Los carteles de exposiciones caninas en los siglos XIX y XX constituyen un interesante reflejo de la evolución artística, social y cultural de su tiempo. Surgidos junto con las primeras exposiciones caninas organizadas —la primera de ellas celebrada en 1859 en Newcastle, Inglaterra— estos carteles no solo anunciaban el evento, sino que también exaltaban la cría selectiva y el prestigio asociado a determinadas razas.

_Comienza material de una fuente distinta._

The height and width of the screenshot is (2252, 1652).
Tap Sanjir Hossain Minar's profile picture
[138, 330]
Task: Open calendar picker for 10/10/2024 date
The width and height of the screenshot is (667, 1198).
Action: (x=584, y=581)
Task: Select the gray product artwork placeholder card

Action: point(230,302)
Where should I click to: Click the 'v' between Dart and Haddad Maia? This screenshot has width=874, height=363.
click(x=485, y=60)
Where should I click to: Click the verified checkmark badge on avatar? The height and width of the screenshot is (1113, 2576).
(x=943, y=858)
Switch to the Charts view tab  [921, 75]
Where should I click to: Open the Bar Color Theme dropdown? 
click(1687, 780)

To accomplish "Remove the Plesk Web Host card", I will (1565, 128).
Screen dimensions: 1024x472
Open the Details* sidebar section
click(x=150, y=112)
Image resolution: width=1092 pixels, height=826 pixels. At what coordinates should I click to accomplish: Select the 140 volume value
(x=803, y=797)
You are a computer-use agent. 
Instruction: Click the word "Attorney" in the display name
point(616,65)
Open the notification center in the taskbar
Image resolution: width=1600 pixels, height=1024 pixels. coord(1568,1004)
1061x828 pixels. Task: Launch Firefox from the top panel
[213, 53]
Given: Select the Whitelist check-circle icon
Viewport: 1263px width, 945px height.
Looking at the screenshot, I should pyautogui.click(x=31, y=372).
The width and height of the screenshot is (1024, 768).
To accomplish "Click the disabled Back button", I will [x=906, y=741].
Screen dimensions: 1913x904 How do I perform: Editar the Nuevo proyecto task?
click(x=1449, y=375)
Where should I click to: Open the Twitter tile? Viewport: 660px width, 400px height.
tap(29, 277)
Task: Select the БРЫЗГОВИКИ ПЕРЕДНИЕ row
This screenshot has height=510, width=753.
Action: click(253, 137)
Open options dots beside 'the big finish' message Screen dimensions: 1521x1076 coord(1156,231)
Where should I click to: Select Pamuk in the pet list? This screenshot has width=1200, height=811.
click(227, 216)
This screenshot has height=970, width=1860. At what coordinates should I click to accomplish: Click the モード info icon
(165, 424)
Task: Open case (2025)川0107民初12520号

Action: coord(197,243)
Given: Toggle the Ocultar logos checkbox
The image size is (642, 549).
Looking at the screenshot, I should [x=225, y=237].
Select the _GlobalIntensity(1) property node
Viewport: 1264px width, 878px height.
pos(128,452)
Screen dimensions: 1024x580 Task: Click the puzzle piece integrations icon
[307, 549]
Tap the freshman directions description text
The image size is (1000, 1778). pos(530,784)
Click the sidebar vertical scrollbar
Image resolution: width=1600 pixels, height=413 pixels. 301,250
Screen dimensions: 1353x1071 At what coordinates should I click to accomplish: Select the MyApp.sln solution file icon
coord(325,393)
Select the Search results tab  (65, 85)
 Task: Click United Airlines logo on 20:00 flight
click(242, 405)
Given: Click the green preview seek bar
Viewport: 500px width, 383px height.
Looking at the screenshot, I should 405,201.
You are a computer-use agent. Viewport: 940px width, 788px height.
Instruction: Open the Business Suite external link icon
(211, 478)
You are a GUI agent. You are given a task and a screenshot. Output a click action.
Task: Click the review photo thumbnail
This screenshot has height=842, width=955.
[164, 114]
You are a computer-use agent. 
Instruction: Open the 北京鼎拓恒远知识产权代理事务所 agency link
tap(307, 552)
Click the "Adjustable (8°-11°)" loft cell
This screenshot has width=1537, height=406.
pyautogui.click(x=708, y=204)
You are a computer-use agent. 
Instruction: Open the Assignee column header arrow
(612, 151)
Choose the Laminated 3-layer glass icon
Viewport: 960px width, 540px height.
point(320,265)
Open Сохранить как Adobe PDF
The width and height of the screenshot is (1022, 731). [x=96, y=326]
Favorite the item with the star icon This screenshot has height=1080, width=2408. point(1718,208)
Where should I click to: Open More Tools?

En el siglo XIX, los diseños estaban influenciados por la estética victoriana: composiciones detalladas, tipografías ornamentadas y representaciones realistas de perros, muchas veces acompañados de escudos, medallas y elementos heráldicos que reforzaban la idea de distinción y nobleza. Con la llegada del siglo XX, los carteles comenzaron a reflejar las corrientes artísticas del momento, como el modernismo y posteriormente el art déco, incorporando líneas más estilizadas, colores planos y composiciones más dinámicas.
Más allá de su función publicitaria, estos carteles constituyen hoy valiosos documentos históricos que muestran cómo las exposiciones caninas se consolidaron como eventos sociales de relevancia, vinculados tanto al ocio como al desarrollo de estándares de raza y asociaciones cinológicas internacionales.